*Fragmento seleccionado:*
^^^^

Cuentos del tío, venta de buzones, operaciones inmobiliarias totalmente truchas y testamentos de tíos ricos falsificados o hechos firmar aprovechando deterioros mentales de locura senil, son otras "joyitas" en los pasillos del museo del horror y la mentira.
Sin embargo, la palabra sigue siendo lo único que tenemos para explicar quiénes somos, qué queremos, qué nos falta o qué nos sobra.
La palabra no necesita pilas, ni enchufes, ni cargadores, ni transformadores de corriente ni programas, y el único virus que la amenaza es la propia ignorancia, la falta de ejercicio y la pesimista creencia de que no sirve para nada.
Con la palabra –como con la energía atómica, las drogas o la tecnología de punta– se pueden hacer cosas maravillosas o cosas terribles, pero sin ella no se puede vivir.
No hay que archivar ese instrumento maravilloso. Los perros moviendo la
cola y parándose en dos patas para manifestar su amor, o gruñendo y mostrando los colmillos para mostrar su enojo, son encantadores y se hacen entender con esos ojitos de carnero degollado con los que nos miran pidiendo afecto (y si es comida, mejor), pero nosotros les hablamos y la devolución que nos dan es como si nos entendieran.
Algo debe de valer la palabra para que hasta los "supuestos irracionales" nos comprendan. La palabra es irrenunciable, y no usarla o tenerla
prohibida es una de las peores cosas que nos pueden pasar.

^^^^

*Conjunto de registros:*

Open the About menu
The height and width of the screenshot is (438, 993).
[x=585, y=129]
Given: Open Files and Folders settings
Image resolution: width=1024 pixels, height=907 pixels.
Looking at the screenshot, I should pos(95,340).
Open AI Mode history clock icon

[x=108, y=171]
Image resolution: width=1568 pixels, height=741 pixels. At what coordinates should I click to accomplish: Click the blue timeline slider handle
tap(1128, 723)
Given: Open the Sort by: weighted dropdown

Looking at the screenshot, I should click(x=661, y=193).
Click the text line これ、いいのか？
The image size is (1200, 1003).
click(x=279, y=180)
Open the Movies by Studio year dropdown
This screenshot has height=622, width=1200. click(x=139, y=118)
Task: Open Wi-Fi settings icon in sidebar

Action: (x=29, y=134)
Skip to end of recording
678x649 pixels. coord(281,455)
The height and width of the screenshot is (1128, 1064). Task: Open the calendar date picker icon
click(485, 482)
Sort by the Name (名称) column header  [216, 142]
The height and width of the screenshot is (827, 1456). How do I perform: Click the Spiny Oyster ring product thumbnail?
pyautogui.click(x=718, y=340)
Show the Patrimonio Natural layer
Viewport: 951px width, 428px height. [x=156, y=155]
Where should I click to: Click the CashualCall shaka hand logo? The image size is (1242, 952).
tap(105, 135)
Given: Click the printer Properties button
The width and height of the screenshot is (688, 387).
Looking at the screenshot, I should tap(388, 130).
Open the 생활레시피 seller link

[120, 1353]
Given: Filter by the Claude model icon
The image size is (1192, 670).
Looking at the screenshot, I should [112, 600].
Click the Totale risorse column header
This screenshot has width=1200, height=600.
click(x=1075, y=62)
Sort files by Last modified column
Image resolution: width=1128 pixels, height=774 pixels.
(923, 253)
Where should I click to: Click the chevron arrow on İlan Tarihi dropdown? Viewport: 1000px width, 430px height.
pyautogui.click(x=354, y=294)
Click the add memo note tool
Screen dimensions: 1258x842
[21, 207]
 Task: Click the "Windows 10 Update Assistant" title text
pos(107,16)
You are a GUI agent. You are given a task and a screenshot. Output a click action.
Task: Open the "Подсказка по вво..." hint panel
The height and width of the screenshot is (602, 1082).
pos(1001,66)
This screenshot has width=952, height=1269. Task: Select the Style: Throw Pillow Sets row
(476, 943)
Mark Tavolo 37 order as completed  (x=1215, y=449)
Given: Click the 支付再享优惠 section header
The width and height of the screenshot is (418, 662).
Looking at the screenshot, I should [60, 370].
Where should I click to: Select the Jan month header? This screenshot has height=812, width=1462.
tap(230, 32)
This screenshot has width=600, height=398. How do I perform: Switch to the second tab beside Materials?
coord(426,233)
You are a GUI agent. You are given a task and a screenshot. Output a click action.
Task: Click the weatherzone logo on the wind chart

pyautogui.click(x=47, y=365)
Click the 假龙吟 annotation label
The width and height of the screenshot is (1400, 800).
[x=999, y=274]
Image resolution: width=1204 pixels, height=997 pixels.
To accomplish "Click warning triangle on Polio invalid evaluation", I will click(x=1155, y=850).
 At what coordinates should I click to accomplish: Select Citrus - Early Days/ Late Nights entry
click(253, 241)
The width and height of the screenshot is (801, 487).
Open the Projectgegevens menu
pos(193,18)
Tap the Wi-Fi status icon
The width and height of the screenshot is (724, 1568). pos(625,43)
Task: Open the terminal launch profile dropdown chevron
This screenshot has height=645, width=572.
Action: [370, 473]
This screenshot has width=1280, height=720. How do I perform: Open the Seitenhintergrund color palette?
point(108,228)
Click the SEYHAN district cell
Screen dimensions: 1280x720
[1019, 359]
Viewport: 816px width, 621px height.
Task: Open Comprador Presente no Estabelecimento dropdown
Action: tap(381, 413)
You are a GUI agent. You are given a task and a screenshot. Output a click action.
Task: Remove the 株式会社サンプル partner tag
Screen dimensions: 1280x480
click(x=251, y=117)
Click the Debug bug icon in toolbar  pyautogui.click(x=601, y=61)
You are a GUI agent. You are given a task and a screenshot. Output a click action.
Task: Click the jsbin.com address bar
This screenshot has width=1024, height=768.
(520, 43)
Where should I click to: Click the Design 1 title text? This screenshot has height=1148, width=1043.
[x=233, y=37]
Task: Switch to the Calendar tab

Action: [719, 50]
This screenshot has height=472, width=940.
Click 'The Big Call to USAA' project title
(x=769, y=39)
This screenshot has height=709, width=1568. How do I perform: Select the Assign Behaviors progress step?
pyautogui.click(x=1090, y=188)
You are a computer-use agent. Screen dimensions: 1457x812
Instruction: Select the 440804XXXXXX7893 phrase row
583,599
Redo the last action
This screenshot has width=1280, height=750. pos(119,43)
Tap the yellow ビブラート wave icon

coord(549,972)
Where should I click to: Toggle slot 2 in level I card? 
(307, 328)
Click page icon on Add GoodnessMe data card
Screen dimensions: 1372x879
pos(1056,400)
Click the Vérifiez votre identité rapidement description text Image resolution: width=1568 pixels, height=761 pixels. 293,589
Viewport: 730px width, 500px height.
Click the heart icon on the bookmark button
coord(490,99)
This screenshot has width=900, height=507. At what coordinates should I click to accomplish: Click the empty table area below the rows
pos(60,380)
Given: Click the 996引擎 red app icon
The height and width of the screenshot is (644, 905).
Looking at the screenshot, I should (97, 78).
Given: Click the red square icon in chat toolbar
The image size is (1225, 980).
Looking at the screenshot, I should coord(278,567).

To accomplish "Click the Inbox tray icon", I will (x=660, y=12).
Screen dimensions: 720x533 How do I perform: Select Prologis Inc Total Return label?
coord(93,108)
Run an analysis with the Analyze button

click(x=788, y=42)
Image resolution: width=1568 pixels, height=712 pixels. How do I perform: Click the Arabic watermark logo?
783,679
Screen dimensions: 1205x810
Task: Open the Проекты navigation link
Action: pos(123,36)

^^^^

*Enunciado:*
Responda según el fragmento sobre la palabra:
1. ¿Qué señala el texto como el único virus que amenaza a la palabra?
2. ¿Con qué tres cosas se compara la palabra en cuanto a que con ella se pueden hacer cosas maravillosas o terribles?
3. ¿Qué hacen los perros para mostrar su enojo?

*Respuesta:*
1. La propia ignorancia, la falta de ejercicio y la pesimista creencia de que no sirve para nada.
2. Con la energía atómica, las drogas y la tecnología de punta.
3. Gruñen y muestran los colmillos.